_EXTRAIT DU DOCUMENT_
Les Poupées Russes

Les Poupées Russes, comédie dramatique franco-anglaise de 2005, réalisé par Cédric Klapisch, avec Romain Duris, Kelly Reilly et Audrey Tautou

Note : 10/10
Moyenne IMDb : 7,0/10

Et voilà ! Deuxième tome de la trilogie de Kaplisch : après L’Auberge Espagnole, Xavier, Wendy, Martine et les autres remettent le couvert. Et on va pas se mentir, ce retour est de très haut niveau.
Xavier (Romain Duris) a 30 ans. Progressivement, son rêve d’enfance, devenir écrivain, s’émancipe, et son travail consiste à aider des « célébrités  » à écrire leur autobiographie. Malgré quelques soucis financiers, il est engagé pour écrire le scénario d’un téléfilm à l’eau-de-rose. Il a également du mal à installer un couple stable et enchaîne les aventures amoureuses. Il continue de fréquenter Isabelle (Cécile de France) qui l’héberge durant un temps et se fait passer pour sa petite amie auprès de son grand-père (Pierre Gérald). Il voit aussi Martine (Audrey Tautou), désormais mère célibataire d’un petit garçon. Xavier saisit l’occasion de continuer son travail à Londres avec Wendy (Kelly Reilly), qui accumule elle aussi les relations malheureuses.

[Entrées recensées dans un jeu de données]
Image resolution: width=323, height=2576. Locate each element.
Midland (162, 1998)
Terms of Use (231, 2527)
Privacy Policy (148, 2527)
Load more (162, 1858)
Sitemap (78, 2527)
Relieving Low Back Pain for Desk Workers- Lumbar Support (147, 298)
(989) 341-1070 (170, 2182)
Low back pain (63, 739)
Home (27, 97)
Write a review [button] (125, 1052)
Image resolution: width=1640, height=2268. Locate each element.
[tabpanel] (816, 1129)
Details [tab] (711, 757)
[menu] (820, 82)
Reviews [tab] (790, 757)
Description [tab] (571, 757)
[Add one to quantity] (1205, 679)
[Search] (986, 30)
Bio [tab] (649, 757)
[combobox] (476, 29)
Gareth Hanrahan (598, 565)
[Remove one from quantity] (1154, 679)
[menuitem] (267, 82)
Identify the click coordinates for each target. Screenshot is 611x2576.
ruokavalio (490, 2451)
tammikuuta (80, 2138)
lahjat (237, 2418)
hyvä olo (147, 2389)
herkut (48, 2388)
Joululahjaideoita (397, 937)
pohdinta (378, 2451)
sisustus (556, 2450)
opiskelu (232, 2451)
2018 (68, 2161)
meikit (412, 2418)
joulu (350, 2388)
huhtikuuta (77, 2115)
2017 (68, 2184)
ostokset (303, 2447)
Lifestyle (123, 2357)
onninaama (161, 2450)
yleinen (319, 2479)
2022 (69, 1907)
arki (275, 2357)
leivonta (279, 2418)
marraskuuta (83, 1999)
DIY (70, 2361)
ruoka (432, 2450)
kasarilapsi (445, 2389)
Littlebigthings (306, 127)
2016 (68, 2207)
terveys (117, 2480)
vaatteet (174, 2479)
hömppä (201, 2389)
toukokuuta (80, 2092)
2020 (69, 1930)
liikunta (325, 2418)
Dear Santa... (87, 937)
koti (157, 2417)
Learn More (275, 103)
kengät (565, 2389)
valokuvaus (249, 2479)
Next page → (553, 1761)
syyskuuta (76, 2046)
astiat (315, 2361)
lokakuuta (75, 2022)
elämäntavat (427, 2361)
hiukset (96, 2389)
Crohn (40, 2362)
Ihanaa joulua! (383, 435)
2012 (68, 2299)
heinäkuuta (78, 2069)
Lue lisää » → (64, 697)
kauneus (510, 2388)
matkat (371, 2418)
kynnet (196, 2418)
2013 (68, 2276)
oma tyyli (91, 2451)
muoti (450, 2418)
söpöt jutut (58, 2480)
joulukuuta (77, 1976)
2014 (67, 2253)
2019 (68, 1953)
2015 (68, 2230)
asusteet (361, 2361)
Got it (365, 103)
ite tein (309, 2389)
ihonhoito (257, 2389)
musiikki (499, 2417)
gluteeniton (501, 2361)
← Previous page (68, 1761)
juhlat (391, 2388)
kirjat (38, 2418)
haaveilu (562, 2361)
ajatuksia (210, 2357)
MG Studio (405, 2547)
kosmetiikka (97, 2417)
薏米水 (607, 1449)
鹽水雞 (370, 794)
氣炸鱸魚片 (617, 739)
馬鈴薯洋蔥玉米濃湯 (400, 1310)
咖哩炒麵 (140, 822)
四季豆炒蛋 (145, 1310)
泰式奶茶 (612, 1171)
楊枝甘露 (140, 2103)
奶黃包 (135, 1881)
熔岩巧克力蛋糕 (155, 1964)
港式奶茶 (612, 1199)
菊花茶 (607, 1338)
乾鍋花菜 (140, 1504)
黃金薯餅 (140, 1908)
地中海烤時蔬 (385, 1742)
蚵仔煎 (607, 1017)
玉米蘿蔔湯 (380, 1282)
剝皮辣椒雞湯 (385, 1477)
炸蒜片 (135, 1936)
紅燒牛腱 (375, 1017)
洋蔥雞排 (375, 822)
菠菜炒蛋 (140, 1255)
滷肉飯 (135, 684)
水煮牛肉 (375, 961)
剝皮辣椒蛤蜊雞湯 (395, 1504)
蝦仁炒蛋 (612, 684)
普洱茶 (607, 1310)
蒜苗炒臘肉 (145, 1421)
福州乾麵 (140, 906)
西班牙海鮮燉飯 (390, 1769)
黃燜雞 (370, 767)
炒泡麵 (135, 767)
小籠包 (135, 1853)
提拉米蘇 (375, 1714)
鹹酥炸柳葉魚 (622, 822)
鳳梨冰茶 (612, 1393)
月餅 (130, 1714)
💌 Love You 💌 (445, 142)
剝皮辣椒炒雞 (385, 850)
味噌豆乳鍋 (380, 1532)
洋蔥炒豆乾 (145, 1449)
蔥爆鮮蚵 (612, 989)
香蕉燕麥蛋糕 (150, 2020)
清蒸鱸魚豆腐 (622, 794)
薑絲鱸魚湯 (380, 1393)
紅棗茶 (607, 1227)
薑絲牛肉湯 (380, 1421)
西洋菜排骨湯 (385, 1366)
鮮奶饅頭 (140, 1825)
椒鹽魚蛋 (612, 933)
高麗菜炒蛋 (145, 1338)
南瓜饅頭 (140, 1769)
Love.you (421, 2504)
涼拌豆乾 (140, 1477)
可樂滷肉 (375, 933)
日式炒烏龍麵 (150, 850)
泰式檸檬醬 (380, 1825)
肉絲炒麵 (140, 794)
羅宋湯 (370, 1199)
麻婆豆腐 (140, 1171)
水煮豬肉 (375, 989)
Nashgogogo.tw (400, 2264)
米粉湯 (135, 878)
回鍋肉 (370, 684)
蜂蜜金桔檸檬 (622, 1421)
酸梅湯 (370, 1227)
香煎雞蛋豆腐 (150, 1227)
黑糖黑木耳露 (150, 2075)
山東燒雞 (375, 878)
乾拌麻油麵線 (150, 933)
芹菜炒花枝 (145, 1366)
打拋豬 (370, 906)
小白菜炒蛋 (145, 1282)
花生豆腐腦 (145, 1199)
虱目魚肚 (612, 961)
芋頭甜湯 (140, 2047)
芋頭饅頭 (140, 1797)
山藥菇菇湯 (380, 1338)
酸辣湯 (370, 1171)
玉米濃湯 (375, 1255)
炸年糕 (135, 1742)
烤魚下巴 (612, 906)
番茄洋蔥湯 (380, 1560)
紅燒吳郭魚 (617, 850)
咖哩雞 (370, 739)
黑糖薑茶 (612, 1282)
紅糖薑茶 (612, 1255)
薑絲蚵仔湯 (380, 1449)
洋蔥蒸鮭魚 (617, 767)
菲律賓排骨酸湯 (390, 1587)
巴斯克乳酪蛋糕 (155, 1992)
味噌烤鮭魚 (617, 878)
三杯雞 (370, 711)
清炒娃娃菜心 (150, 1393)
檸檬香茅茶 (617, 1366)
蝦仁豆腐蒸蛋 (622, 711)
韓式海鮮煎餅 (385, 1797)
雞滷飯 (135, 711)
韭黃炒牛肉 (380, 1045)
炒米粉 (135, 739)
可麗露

_EXERCICES À RÉSOUDRE_
A. Reproduisez tout le passage de la critique des Poupées Russes qui va de « Et voilà ! Deuxième » jusqu'à « très haut niveau. ».
B. Répondez à ces questions à partir de la critique des Poupées Russes :
(i) Quelle note la critique donne-t-elle au film ?
(ii) Quel âge a Xavier ?
(iii) Dans quelle ville Xavier continue-t-il son travail avec Wendy ?

_CORRIGÉ DE L'EXERCICE_
A.
Et voilà ! Deuxième tome de la trilogie de Kaplisch : après L’Auberge Espagnole, Xavier, Wendy, Martine et les autres remettent le couvert. Et on va pas se mentir, ce retour est de très haut niveau.

B.
(i) 10/10
(ii) 30 ans
(iii) Londres